__Excerpts from a dataset__:
■ ■ ■

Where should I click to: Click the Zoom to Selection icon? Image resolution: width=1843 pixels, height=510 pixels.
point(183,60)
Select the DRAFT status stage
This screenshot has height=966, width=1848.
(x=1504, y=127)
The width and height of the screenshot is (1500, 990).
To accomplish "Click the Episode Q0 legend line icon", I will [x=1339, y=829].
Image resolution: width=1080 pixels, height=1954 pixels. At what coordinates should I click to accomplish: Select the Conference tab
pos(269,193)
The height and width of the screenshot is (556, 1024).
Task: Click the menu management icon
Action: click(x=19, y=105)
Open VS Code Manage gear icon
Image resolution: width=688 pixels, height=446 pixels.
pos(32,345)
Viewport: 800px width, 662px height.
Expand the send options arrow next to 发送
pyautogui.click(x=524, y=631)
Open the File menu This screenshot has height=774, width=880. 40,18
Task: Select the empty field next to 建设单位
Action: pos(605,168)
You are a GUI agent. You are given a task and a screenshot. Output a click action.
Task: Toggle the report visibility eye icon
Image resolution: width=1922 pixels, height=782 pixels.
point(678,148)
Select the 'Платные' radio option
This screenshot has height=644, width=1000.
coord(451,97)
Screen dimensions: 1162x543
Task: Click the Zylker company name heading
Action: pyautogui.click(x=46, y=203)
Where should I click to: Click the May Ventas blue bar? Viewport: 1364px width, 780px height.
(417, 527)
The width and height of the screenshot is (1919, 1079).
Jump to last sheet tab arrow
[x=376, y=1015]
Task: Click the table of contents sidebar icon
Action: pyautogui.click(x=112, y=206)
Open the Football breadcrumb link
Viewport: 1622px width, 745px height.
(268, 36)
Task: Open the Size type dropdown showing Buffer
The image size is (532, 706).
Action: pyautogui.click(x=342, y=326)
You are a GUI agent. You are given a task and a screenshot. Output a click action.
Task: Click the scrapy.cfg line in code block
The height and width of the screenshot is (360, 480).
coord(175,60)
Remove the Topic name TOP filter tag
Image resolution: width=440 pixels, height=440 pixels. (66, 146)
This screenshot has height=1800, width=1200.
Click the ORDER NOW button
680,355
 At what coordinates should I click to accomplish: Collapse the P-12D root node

■ ■ ■

__WHAT TO DO__:
Please return all of the records exactly as they appear.

__EXPECTED OUTPUT__:
Where should I click to: Click the Zoom to Selection icon? Image resolution: width=1843 pixels, height=510 pixels.
point(183,60)
Select the DRAFT status stage
This screenshot has height=966, width=1848.
(x=1504, y=127)
The width and height of the screenshot is (1500, 990).
To accomplish "Click the Episode Q0 legend line icon", I will [x=1339, y=829].
Image resolution: width=1080 pixels, height=1954 pixels. At what coordinates should I click to accomplish: Select the Conference tab
pos(269,193)
The height and width of the screenshot is (556, 1024).
Task: Click the menu management icon
Action: click(x=19, y=105)
Open VS Code Manage gear icon
Image resolution: width=688 pixels, height=446 pixels.
pos(32,345)
Viewport: 800px width, 662px height.
Expand the send options arrow next to 发送
pyautogui.click(x=524, y=631)
Open the File menu This screenshot has height=774, width=880. 40,18
Task: Select the empty field next to 建设单位
Action: pos(605,168)
You are a GUI agent. You are given a task and a screenshot. Output a click action.
Task: Toggle the report visibility eye icon
Image resolution: width=1922 pixels, height=782 pixels.
point(678,148)
Select the 'Платные' radio option
This screenshot has height=644, width=1000.
coord(451,97)
Screen dimensions: 1162x543
Task: Click the Zylker company name heading
Action: pyautogui.click(x=46, y=203)
Where should I click to: Click the May Ventas blue bar? Viewport: 1364px width, 780px height.
(417, 527)
The width and height of the screenshot is (1919, 1079).
Jump to last sheet tab arrow
[x=376, y=1015]
Task: Click the table of contents sidebar icon
Action: pyautogui.click(x=112, y=206)
Open the Football breadcrumb link
Viewport: 1622px width, 745px height.
(268, 36)
Task: Open the Size type dropdown showing Buffer
The image size is (532, 706).
Action: pyautogui.click(x=342, y=326)
You are a GUI agent. You are given a task and a screenshot. Output a click action.
Task: Click the scrapy.cfg line in code block
The height and width of the screenshot is (360, 480).
coord(175,60)
Remove the Topic name TOP filter tag
Image resolution: width=440 pixels, height=440 pixels. (66, 146)
This screenshot has height=1800, width=1200.
Click the ORDER NOW button
680,355
 At what coordinates should I click to accomplish: Collapse the P-12D root node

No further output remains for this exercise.